Before the review gets opinionated, here is the clean spec picture. This table is the reality check that keeps the rest of the write-up grounded.
| Category | Details |
|---|---|
| Brand | GAMEMT |
| Release | 2025 / 03 |
| Form factor | Horizontal |
| Operating system | Android 13 / Linux |
| Overall performance | ?¼ |
| SoC | Allwinner A527 |
| CPU | Cortex-A55, 8 Cores, and 1.4 GHz - 2.0 GHz |
| GPU | Mali-G57 MC1-2EE, 2 Cores, and 600 - 950 MHz |
| RAM | 4 GB |
| Display | 5.0 inch, IPS Touchscreen, and 60 Hz |
| Resolution | 1280 x 720, 16:9, and 293.72 PPI |
| Battery and cooling | 5000 mAh and Fan Ventilation cutouts |
| Storage and I/O | Internal 32 GB eMMC, External MicroSD, USB-C Top facing, Mini HDMI Top facing, and 3.5mm Headphone Top facing |
| Price | 80.0 |
If this review pulls you in, the fastest next rabbit hole is TRIMUI Smart Pro S and Mangmi Air X, because those are the products most likely to clarify whether GAMEMT E6 Max is your real match or just your current curiosity.
GAMEMT E6 Max pairs the hardware with 5.0 inch, IPS Touchscreen, 60 Hz, 1280 x 720, 16:9, and 293.72 PPI. That is the kind of detail stack retro buyers should linger on, because a handheld can be technically capable and still feel wrong if the aspect ratio, sharpness, and scaling story are off. The screen protection is listed as Tempered Glass (OCA Laminated), a small clue that often hints at how polished or rough the front face might feel in daily use.
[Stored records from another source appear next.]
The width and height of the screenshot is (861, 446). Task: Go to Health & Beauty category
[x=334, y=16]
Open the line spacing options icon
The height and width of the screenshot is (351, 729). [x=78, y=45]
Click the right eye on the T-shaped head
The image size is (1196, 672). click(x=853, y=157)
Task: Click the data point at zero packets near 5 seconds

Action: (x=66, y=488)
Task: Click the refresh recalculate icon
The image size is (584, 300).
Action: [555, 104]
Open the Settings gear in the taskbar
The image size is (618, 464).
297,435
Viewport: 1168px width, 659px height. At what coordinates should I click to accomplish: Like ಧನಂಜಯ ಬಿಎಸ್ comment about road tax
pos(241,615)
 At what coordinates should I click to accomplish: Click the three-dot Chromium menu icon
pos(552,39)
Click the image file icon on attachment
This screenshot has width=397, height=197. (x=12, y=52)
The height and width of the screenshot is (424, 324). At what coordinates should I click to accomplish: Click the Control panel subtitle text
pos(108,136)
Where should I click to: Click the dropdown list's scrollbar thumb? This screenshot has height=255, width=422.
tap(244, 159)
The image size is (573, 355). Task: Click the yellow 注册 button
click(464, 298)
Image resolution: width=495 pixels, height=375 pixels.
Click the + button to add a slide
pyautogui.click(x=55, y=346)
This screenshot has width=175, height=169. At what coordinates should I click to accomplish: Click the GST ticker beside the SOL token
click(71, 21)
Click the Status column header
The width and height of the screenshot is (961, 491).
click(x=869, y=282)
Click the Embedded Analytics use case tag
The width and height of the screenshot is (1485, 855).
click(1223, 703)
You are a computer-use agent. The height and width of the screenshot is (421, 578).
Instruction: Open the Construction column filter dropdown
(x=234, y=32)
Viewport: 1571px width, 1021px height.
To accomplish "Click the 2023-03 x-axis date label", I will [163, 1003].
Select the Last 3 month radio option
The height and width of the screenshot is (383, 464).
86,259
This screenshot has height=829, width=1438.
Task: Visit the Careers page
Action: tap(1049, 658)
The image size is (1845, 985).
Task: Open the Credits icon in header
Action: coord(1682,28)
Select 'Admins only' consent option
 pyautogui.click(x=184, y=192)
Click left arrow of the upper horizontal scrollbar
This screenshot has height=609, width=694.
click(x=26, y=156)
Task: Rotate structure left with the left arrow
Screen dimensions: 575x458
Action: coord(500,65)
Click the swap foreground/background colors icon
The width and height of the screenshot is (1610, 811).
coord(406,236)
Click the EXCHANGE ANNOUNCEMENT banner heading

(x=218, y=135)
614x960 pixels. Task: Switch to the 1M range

The controls are described with Disc Lower placement, Dual thumbsticks (L3/R3, Hall) Upper placement, 4 Buttons, L1, R1, L2, R2 Vertical, and Menu, Power, Volume +-. That matters more than many spec sheets admit, because the difference between a fun handheld and a fatiguing one often shows up in the D-pad, shoulder shape, and how naturally the thumbs settle into place. This is where a retro handheld stops being abstract and starts becoming a piece of physical furniture for your hands.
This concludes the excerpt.